Semra’ya bu düşüncelerimi söyledim.

“Aynen öyle” dedi. “Aslında zaman geçince durulur, unutulur diye bekliyorlardı. Ama Tayyip nerdeyse her gün büyük bir öfkeyle savaş ilan ediyor. Ömür boyu bu savaşı sürdürecek görünüyor. Böyle bir öfkeyi beklemiyorlardı, çok moralleri bozuluyor. Gerçekten de bir iki güzel söz söylese, Cemaat hemen yeni bir dönüş yapacak bundan eminim. Bizzat babamdan duydum. “Allah Tayyip beyin kalbine bize karşı bir yumuşaklık versin, bizim de hatalarımız oldu olmadı değil ama biz hatalarımızdan dönmesini biliriz.” Cemaat’in içindeki çok insan bu savaşı kaldıramayacak noktada. Birazcık yumuşak üslup, güler yüz bekliyorlar Başbakan’dan. Ama o her gün ateş püskürünce, biraz da savunma amaçlı haberler, yazılar, tweetler yazıyorlar.”

TAYYİP BEY CEMAAT’İ TUZAĞA DÜŞÜRDÜ

Hükümet kanadından bir arkadaşımla da görüştük. Kendisi başbakanın sevdiği biridir, zaman zaman fikirlerine başvurur. Ona Cemaat’ten Semra’nın ve bazılarının dile getirdiklerini anlattım. “Aslında cemaat göz kırpıyormuş, açıktan diyemeseler de hükümetin el uzatmasını bekliyorlarmış” dedim şaka yollu.

Gülüp geçecek sandım.

“Cemaat yumuşasa, biraz özeleştiri yapsa hükümet de belki yumuşardı, bu noktalara varmazdı. Ama Cemaat ilk zamanlarda kendinden çok emindi. Seçimde çok etkin olacaklarını umuyorlardı. AKP için % 28,7 gibi bir oran öngörmüşlerdi, buna hem kendilerini, hem de CHP’yi ve medyanın bir kısmını inandırmışlardı. AKP %30’lar sınırında oy alsaydı, bizim böyle gücümüz var diyebileceklerdi. Onlar kendilerini 1’ken 100 gösteriyorlardı o zamana kadar ve buna inanan çevreler vardı. Durumlarını bildikleri halde buna kendileri de inanmaya başladılar. Ama seçimde 100 görünürlerken aslında 1 oldukları ortaya çıktı. İnandırdıkları çevrelere karşı mahçup oldular. CHP’nin, medyanın pek inancı kanmadı onlara. CHP pek ses çıkarmıyor ama aslında onlara güvenmiyor. Bunun farkındalar. Kendilerini yalnız, çaresiz ve her an başlarına bir şey gelecekmiş gibi görüyorlar.”
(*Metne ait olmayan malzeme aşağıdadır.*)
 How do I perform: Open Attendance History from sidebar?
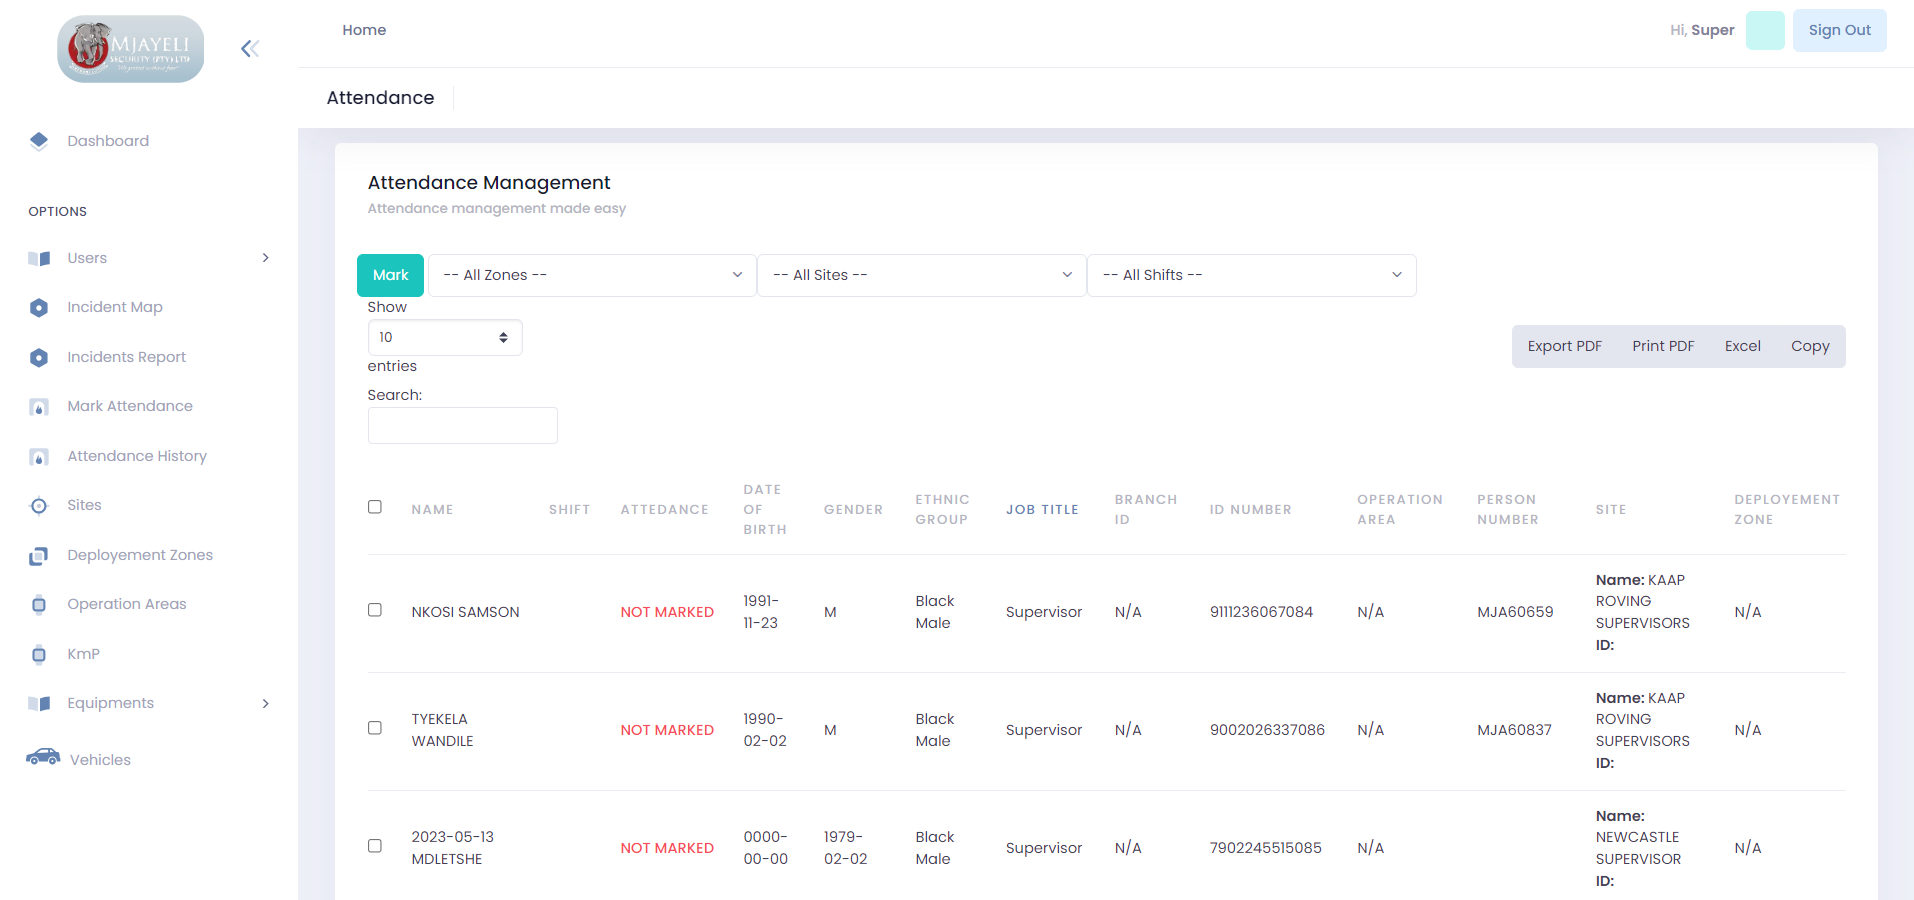coord(137,456)
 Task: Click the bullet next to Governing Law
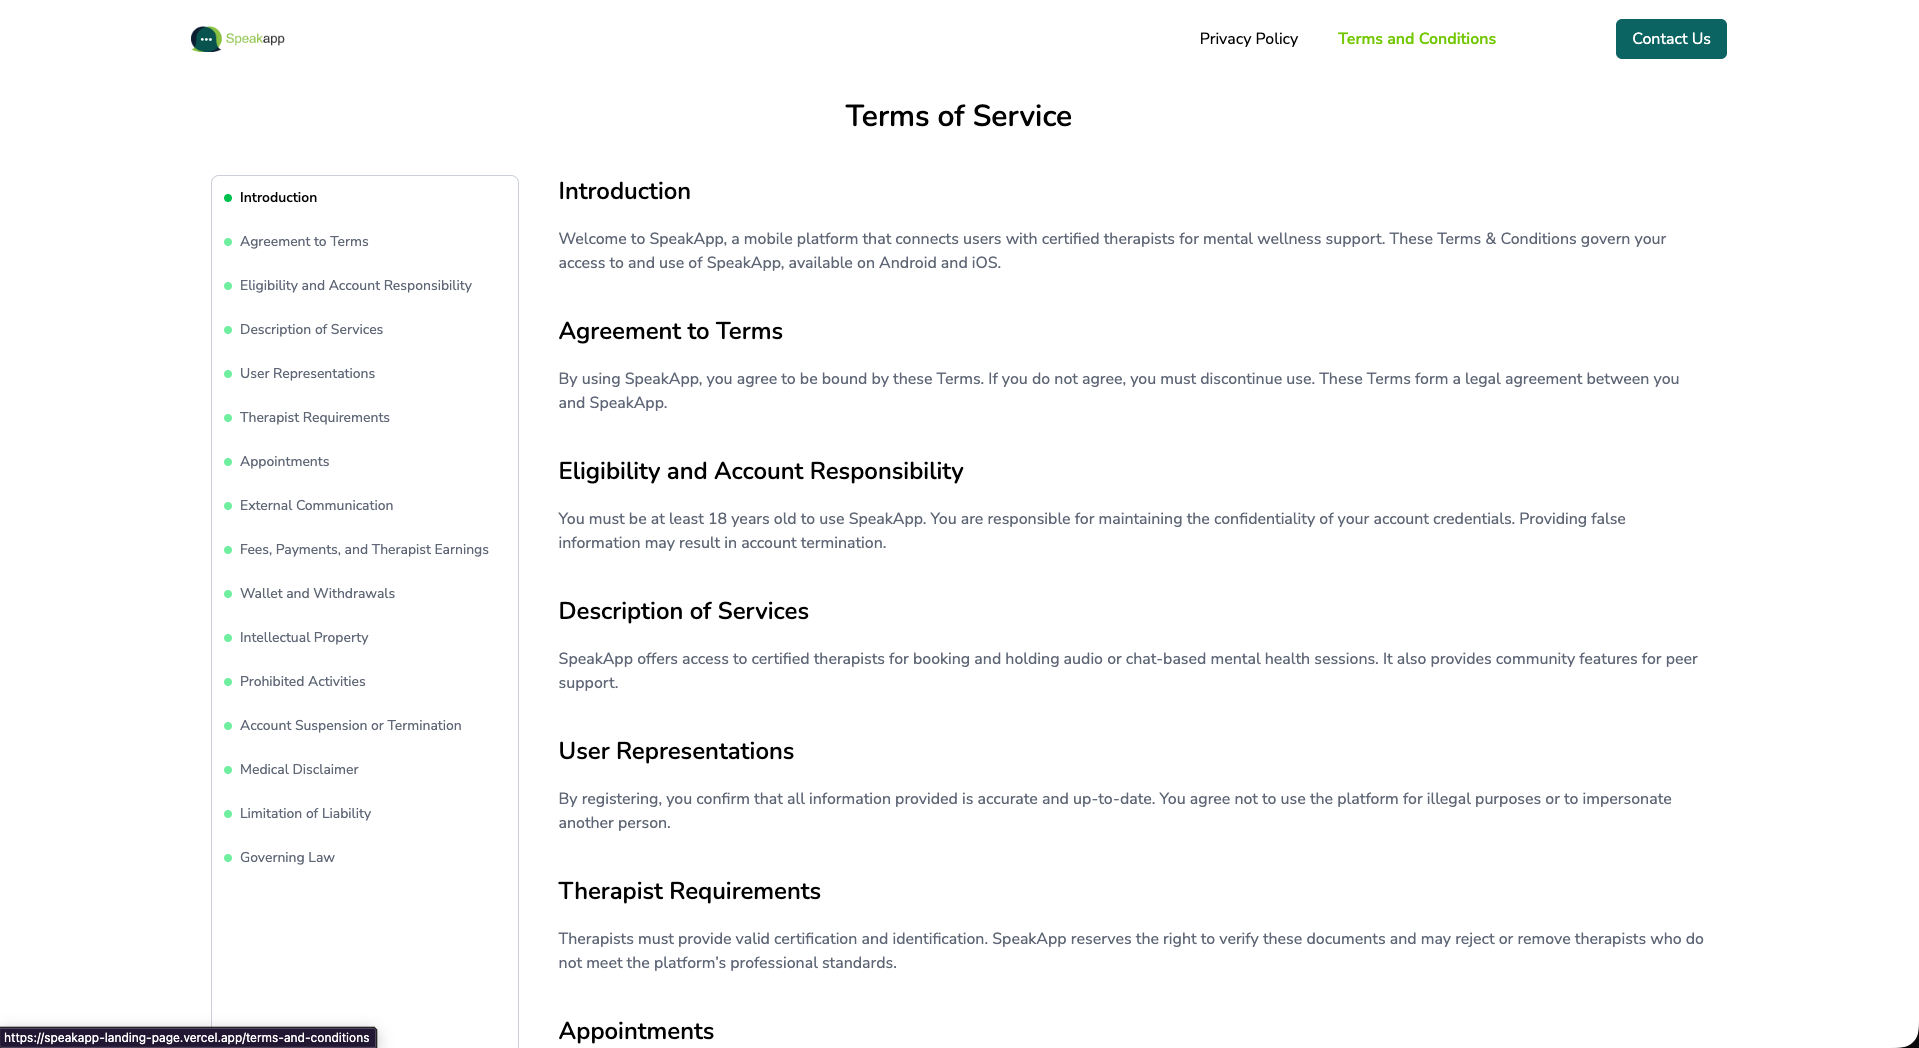pyautogui.click(x=228, y=857)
“Yani hükümet de Cemaat’in yumuşamasını mı bekledi?”

“Başlarda olsaydı bir ihtimal ama Başbakan onlarla aslında birkaç senedir gizli bir mücadele veriyordu. İki taraf da açık etmiyordu. Dershaneler olayı ile alenileşti. Başbakan onlar için “ötekiler” ifadesini kullanınca kılıçlar çekildi. 17 Aralık başarısız olunca, ilk başlarda bir mektupla yumuşama emaresi gösterdiler, 17 Aralık sürecinde Fethullah Gülen aracılar vasıtasıyla “Sulhün yanında duracağımızdan ve elimizden geldiğince herkesi sükûnete çağıracağımızdan emin olunuz!” haberi gönderdi. Yetinmedi Cumhurbaşkanı’na mektup yazdı. Aslında Başbakan’aydı o mektup. Ama mektup daha gelmeden 25 Aralık olayı patlak verdi. Barış mektubu ulaşmadan yeni bir operasyona girdikleri için zaten bir inandırıcılıkları kalmadı. Operasyon başarısız olunca da, bu sefer seçimde alt etmenin yolunu aradılar, CHP’den daha çok çalıştılar bunun için. Seçim sonuçlarında asıl yenilen Cemaat oldu, dediğim gibi 100 görünürlerken 1 oldukları anlaşıldı. Cemaat zaten sanal güçtür, sanal alemde ayakta kalmaya çalışıyorlar.”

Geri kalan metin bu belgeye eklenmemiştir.